**Goals:**
1) In the mentorship program announcement, what does the program say mentors should not be asked to provide?
2) Reproduce the passage of the mentorship program announcement starting at "full name /" and ending at "queer mentoring program.".

SCMS Queer Caucus Mentorship Program --- DEADLINE EXTENDED MARCH 1, 2010

full name / name of organization: 
Society for Cinema and Media Studies Queer Caucus
contact email: 


In 2010, the Queer Caucus at the Society for Cinema and Media Studies is piloting a queer mentoring program.

The program pairs early career LGBTQ scholars working in film and
media studies with more experienced scholars who have survived the trials and tribulations of beginning an academic career, and who have kindly volunteered to share some of their wisdom with younger or less experienced queer scholars.

The program is conceived in the spirit of queer "initiation" that
reflects the way many of us learn about queer community more broadly. We believe that mentoring is an important part of queer experience. Many of us, in the process of "coming out" or "coming in" to various forms of queer community, have relied on intergenerational bonds that provide alternative (queer) models of kinship and pedagogy. We believe such bonds -- which acknowledge, rather than disavow, the ambiguous distinction between the professional and the personal -- are also important for queer scholars and for the field of queer scholarship.

The mentoring relationships are intended to provide a forum for
occasional casual discussion about professional concerns. We would like to stress that mentors will NOT serve as de facto dissertation committee members, nor should they be asked to provide letters of recommendation. Their role is to provide outside counsel and advice on career matters. The model should be considered one of intergenerational friendship (regardless of actual age), rather than formal advising.

Issues discussed between mentors and mentees might include:
dissertation anxieties (though, as stressed above, mentors are not expected to read mentees' dissertations), job applications/interviews, departmental politics, research & publishing, tenure process, pedagogy.

This is a pilot program, and the number of mentees we are able to
accommodate this year is limited. We will do our best to forward
prospective mentees' material to the mentors who best match their
interests, but mentors may have many suitable matches and will make the final decisions themselves. As the program gets going, we hope to expand our mentor list. We encourage anyone interested in the program to apply now, and to apply again next year if we cannot find a suitable match for you this time around.

**Dataset entries:**
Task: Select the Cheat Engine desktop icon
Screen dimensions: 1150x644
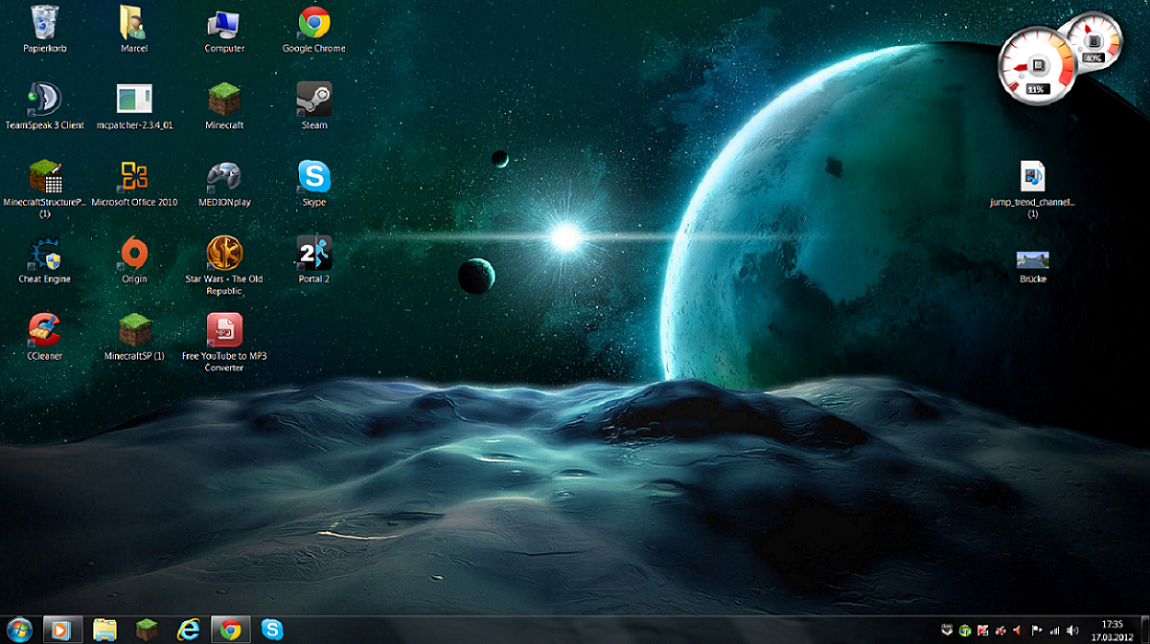Action: (x=45, y=254)
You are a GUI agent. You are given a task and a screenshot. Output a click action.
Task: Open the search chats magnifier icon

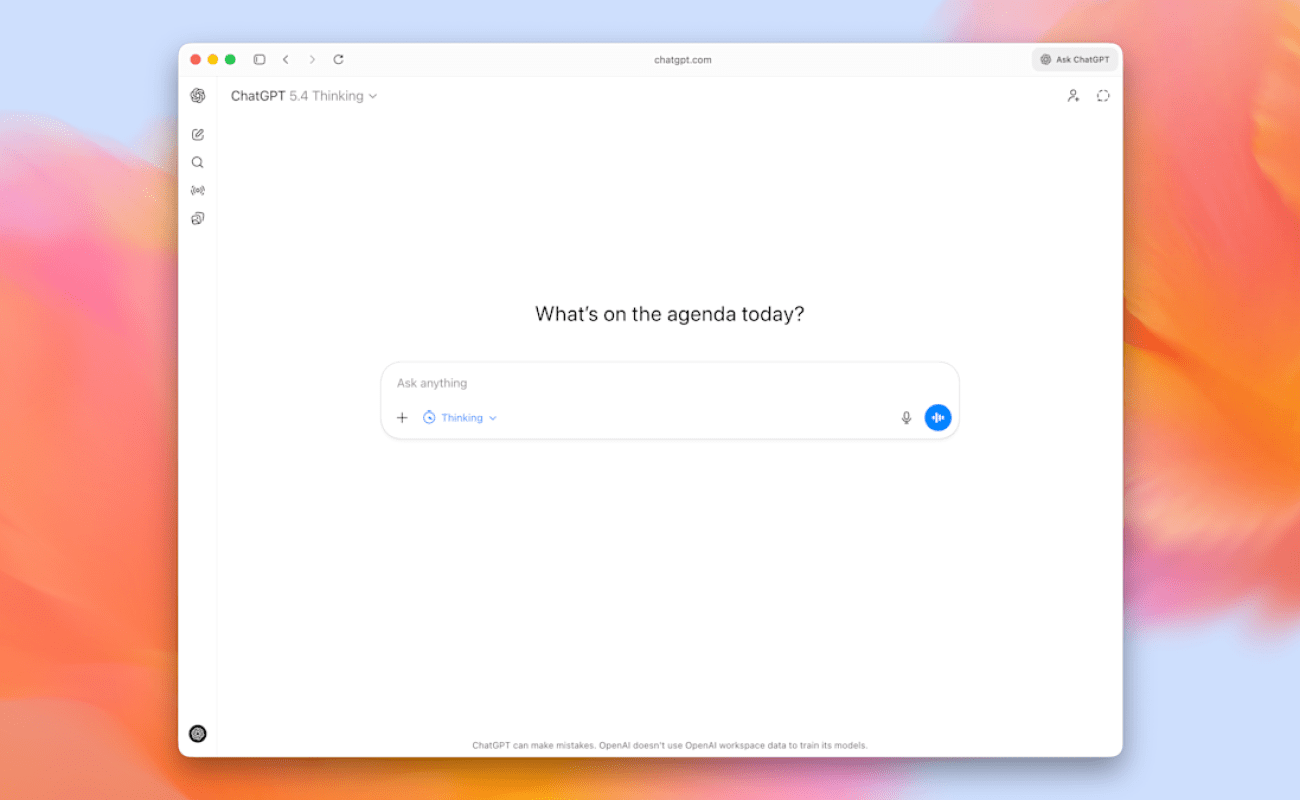[198, 162]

**The responses:**
1) Letters of recommendation.

2)
full name / name of organization: 
Society for Cinema and Media Studies Queer Caucus
contact email: 


In 2010, the Queer Caucus at the Society for Cinema and Media Studies is piloting a queer mentoring program.